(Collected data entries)
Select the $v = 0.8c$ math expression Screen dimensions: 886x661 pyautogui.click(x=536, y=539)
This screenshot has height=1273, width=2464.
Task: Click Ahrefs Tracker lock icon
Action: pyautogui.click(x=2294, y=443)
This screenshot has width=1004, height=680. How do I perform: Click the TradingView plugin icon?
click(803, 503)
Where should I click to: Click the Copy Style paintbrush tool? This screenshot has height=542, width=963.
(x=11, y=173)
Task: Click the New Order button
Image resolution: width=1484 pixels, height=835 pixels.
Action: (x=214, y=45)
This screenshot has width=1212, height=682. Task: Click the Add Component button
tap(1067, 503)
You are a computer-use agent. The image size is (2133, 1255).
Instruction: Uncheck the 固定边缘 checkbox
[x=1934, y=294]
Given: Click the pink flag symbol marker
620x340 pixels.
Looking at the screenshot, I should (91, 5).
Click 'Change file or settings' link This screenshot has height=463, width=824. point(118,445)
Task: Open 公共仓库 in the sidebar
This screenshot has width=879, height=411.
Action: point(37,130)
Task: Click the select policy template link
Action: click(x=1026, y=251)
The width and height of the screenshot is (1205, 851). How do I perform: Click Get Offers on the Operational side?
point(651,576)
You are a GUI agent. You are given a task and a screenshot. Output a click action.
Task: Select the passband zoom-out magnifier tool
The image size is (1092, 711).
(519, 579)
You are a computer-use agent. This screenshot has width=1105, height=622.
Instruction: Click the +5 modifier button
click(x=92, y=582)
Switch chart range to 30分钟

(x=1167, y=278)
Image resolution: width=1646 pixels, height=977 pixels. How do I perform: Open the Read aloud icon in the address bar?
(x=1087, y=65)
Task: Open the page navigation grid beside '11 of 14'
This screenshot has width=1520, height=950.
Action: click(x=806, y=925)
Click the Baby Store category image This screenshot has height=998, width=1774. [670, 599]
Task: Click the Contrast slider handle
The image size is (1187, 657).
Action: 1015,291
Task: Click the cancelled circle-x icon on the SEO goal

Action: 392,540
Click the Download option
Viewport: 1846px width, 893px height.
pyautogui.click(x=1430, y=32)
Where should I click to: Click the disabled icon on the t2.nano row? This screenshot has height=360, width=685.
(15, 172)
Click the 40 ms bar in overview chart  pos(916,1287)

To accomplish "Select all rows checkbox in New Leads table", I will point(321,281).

About this exercise:
Please quote the records above exactly, without skipping a line.

Task answer:
Select the $v = 0.8c$ math expression Screen dimensions: 886x661 pyautogui.click(x=536, y=539)
This screenshot has height=1273, width=2464.
Task: Click Ahrefs Tracker lock icon
Action: pyautogui.click(x=2294, y=443)
This screenshot has width=1004, height=680. How do I perform: Click the TradingView plugin icon?
click(803, 503)
Where should I click to: Click the Copy Style paintbrush tool? This screenshot has height=542, width=963.
(x=11, y=173)
Task: Click the New Order button
Image resolution: width=1484 pixels, height=835 pixels.
Action: (x=214, y=45)
This screenshot has width=1212, height=682. Task: Click the Add Component button
tap(1067, 503)
You are a computer-use agent. The image size is (2133, 1255).
Instruction: Uncheck the 固定边缘 checkbox
[x=1934, y=294]
Given: Click the pink flag symbol marker
620x340 pixels.
Looking at the screenshot, I should (91, 5).
Click 'Change file or settings' link This screenshot has height=463, width=824. point(118,445)
Task: Open 公共仓库 in the sidebar
This screenshot has width=879, height=411.
Action: point(37,130)
Task: Click the select policy template link
Action: click(x=1026, y=251)
The width and height of the screenshot is (1205, 851). How do I perform: Click Get Offers on the Operational side?
point(651,576)
You are a GUI agent. You are given a task and a screenshot. Output a click action.
Task: Select the passband zoom-out magnifier tool
The image size is (1092, 711).
(519, 579)
You are a computer-use agent. This screenshot has width=1105, height=622.
Instruction: Click the +5 modifier button
click(x=92, y=582)
Switch chart range to 30分钟

(x=1167, y=278)
Image resolution: width=1646 pixels, height=977 pixels. How do I perform: Open the Read aloud icon in the address bar?
(x=1087, y=65)
Task: Open the page navigation grid beside '11 of 14'
This screenshot has width=1520, height=950.
Action: click(x=806, y=925)
Click the Baby Store category image This screenshot has height=998, width=1774. [670, 599]
Task: Click the Contrast slider handle
The image size is (1187, 657).
Action: 1015,291
Task: Click the cancelled circle-x icon on the SEO goal

Action: 392,540
Click the Download option
Viewport: 1846px width, 893px height.
pyautogui.click(x=1430, y=32)
Where should I click to: Click the disabled icon on the t2.nano row? This screenshot has height=360, width=685.
(15, 172)
Click the 40 ms bar in overview chart  pos(916,1287)

To accomplish "Select all rows checkbox in New Leads table", I will point(321,281).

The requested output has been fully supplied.